Assuming we're playing white and a bank rank mate is being threatened. Which one of the pawns (f, g, or h), in most cases, should be moved? Is there a general rule for this?

  • 3
    No general answer exists. The "problem" is that you can not disregard your opponents piece placement, material etc. I mean, if anyone tells you "h pawn" are you going to blunder mate every time your opponents bishop covers h2? Mar 29 at 5:46

Of course, the concrete position is always more important than general "rules". However, as some guidelines of what is typically played:

  • f2-f3: Rarely. It opens up a dangerous diagonal (a7-g1) and usually also the second rank (normally, the d- and e- pawns were moved early on). Even if Black can't mate directly, they can often at least kick White's king around.
  • f2-f4: Occasionally, to immediately counter-attack a Black center position on e5 (if the second rank can be covered through other means).
  • g2-g3: Occasionally. Also opens up a diagonal (a8-h1), but that can be okay if Black has no queen and light-squared bishop anymore to exploit it and/or if White can play their own light-squared bishop to this diagonal.
  • g2-g4 or h2-h4: Occasionally.
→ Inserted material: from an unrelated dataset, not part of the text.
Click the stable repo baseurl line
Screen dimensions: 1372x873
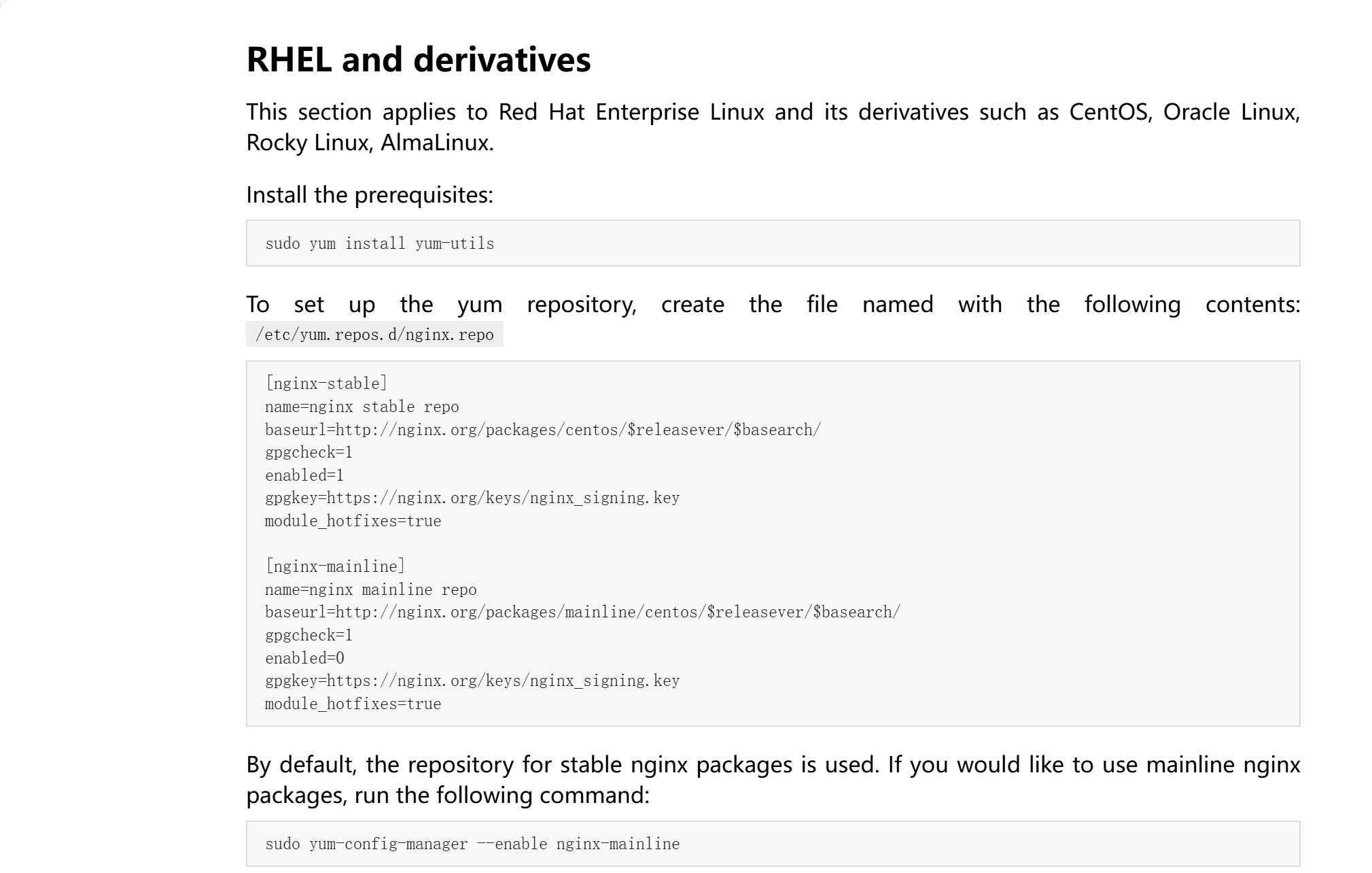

Can make sense to grab space when there are few pieces left (the pawns get vulnerable to piece attacks) or sometimes even to launch a counter-attack on Black's king.
  • h2-h3: Statistically, probably the most played among the pawn moves. It creates the smallest weaknesses on paper - but as can be seen from the many alternatives, it's by far not a move that should be played in all positions. Especially not if Black controls h2 with another piece, obviously.
  • No pawn move at all: The better the player, the more likely they are to try and parry the threat without actually moving pawns. Usually, moving flank pawns to open up a vital escape square for your king doesn't do anything else on the board (especially when moving to only the third rank) and can thus be seen as a waste of tempo (on top of creating structural weaknesses). Sometimes, that's a sacrifice you just have to make to prevent mate, but if there is another way (covering the checking square with a piece, blocking the way, etc.), it's often to prefer.
  • h2-h4 is sometimes executed as out of nowhere, ie: "disgusting engine lines". I have seen many commentaries on how advancing the edge pawns are benefit cases in the long run, but not many against. So h2-h4 has that going for it, but my meta-study is of very limited utility, I agree. Mar 29 at 13:56
  • Note that if it is an endgame position, moving the f pawn might be a good idea to bring the king back into the center. Or even play Kf8, with the same plan. Mar 29 at 16:14
  • In some positions (especially after queens are traded) Kf1/Kf8 is also an option.
    – phihag
    Mar 29 at 19:49

Adding to what @Annatar has already analyzed in-depth, you may see Grand master's saying never play f6/f3 (e.g. Ben Finegold), and take that as an unspoken rule. That is not the case. Those sayings do exist because those diagonals are often dangerous for the king(depends on the position and the existence of enemy bishop). Also, it becomes a meme :P So a little heads up to what you may see or you may have already seen, don't take those as a rule immediately.

Basically, you just have to be aware of dangerous diagonals, where the enemy can attack and the best pawn move will change accordingly.